EXERCISE DIRECTIONS: Please copy out each line of the listing that contains the word "Open".

(Beginning of SUPPLIED INFORMATION)

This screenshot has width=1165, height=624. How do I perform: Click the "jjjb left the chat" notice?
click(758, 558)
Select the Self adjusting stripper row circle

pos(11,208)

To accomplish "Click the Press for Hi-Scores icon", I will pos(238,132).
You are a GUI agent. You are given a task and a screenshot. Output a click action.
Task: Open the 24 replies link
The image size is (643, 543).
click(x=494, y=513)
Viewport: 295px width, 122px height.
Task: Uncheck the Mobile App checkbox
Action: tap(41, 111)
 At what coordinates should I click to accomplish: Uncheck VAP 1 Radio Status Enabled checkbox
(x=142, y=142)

(End of SUPPLIED INFORMATION)
(Beginning of SUPPLIED INFORMATION)

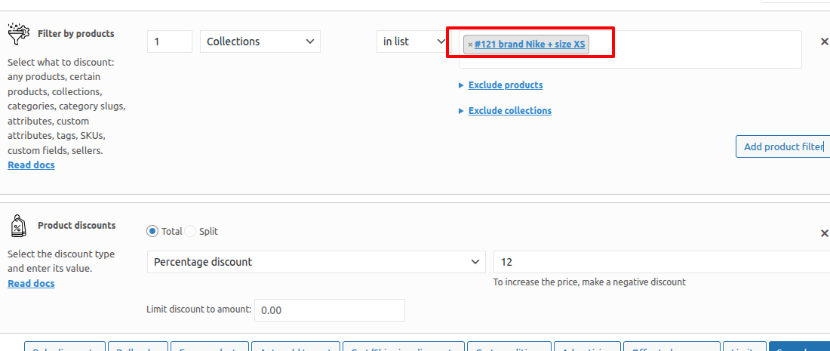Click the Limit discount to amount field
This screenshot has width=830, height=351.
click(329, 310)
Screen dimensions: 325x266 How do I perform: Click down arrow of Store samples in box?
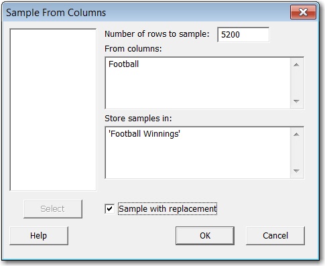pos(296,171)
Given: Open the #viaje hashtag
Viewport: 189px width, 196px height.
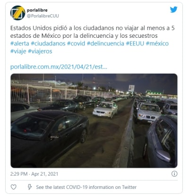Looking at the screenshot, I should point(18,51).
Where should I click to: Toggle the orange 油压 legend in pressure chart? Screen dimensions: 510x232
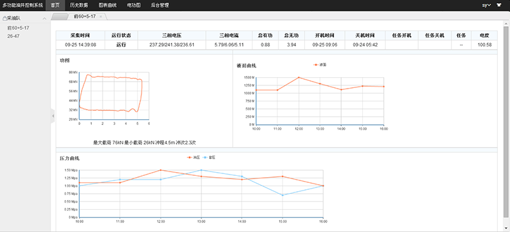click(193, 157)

(End of SUPPLIED INFORMATION)

RESULT OF THE TASK:
Task: Open the 24 replies link
Given: Open the #viaje hashtag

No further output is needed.